Existential Pontification and Generalized Abstract Digressions

Interrupting GHC

In my tech talk about abcBridge, one of the “unsolved” problems I had with making FFI code usable as ordinary Haskell code was interrupt handling. Here I describe an experimental solution involving a change to the GHC runtime system as suggested by Simon Marlow. The introductory section may be interesting to practitioners looking for working examples of code that catches signals; the later section is a proof of concept that I hope will turn into a fully fleshed out patch.

> {-# LANGUAGE ForeignFunctionInterface #-}
> {-# LANGUAGE DeriveDataTypeable #-}
> {-# LANGUAGE ScopedTypeVariables #-}
>
> import qualified Control.Exception as E
>
> import Foreign.C.Types (CInt)
>
> import Control.Monad
> import Control.Concurrent (threadDelay, myThreadId, throwTo, forkIO)
> import Control.Concurrent.MVar (newEmptyMVar, putMVar, readMVar)
>
> import System.IO (hPutStrLn, stderr)
> import System.Posix.Signals (installHandler, sigINT, Handler(..))

In many interactive applications (especially for REPLs), you would like to be able to catch when a user hits ^C and terminate just the current computation, not the entire program. fooHs is some function that may take a long time to run (in this case, fooHs never terminates).

> fooHs :: Int -> IO Int
> fooHs n = do
>     putStrLn $ "Arf HS " ++ show n
>     threadDelay 1000000
>     fooHs n

By default, GHC generates an asynchronous exception which we can catch using the normal exception handling facilities to say “don’t exit yet”:

> reallySimpleInterruptible :: a -> IO a -> IO a
> reallySimpleInterruptible defaultVal m = do
>     let useDefault action =
>             E.catch action
>                 (\(e :: E.AsyncException) ->
>                     return $ case e of
>                         E.UserInterrupt -> defaultVal
>                         _ -> E.throw e
>                         )
>     useDefault m
>
> reallySimpleMain = do
>     r <- reallySimpleInterruptible 42 (fooHs 1)
>     putStrLn $ "Finished with " ++ show r

Sometimes, you don’t want an exception generated at all and would like to deliberate on the signal as soon as it arrives.

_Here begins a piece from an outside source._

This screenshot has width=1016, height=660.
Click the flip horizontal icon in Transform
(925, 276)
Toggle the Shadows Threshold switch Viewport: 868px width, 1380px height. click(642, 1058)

You might be in some critical section of the program that should not be interrupted! In such a case, you can install a signal handler with installHandler from System.Posix.Signals.

> installIntHandler :: Handler -> IO Handler
> installIntHandler h = installHandler sigINT h Nothing

Care should be taken to make sure you restore the original signal handler when you’re done.

If you do decide you want to generate an exception from inside a signal handler, a little care must be taken: if we try to do just a simple throw, our exception will seemingly vanish into the void! This is because the interrupt handler is run on a different thread, and we have to use throwTo from Control.Concurrent to ensure our exception is sent to the right thread.

> simpleInterruptible :: a -> IO a -> IO a
> simpleInterruptible defaultVal m = do
>     tid <- myThreadId
>     let install = installIntHandler (Catch ctrlc)
>         ctrlc = do
>             -- This runs in a different thread!
>             hPutStrLn stderr "Caught signal"
>             E.throwTo tid E.UserInterrupt
>         cleanup oldHandler = installIntHandler oldHandler >> return ()
>         useDefault action =
>             E.catch action
>                 (\(e :: E.AsyncException) ->
>                     return $ case e of
>                         E.UserInterrupt -> defaultVal
>                         _ -> E.throw e
>                         )
>     useDefault . E.bracket install cleanup $ const m
>
> simpleMain = do
>     r <- simpleInterruptible 42 (fooHs 1)
>     putStrLn $ "Finished with " ++ show r

This code works fine for pure Haskell work.


However, our question is whether or not we can interrupt Haskell threads that are inside the FFI, not just pure Haskell code. That is, we’d like to replace fooHs with:

> foreign import ccall "foo.h" foo :: CInt -> IO ()

where foo.h contains:

void foo(int);

and foo.c contains:

#include <stdio.h>
#include "foo.h"

void foo(int d) {
    while (1) {
        printf("Arf C %d!\n", d);
        sleep(1);
    }
}

In real practice, foo will be some highly optimized function written in C that may take a long time to run. We also can’t kill functions willy nilly: we should be able to forcibly terminate it at any time without corrupting some global state.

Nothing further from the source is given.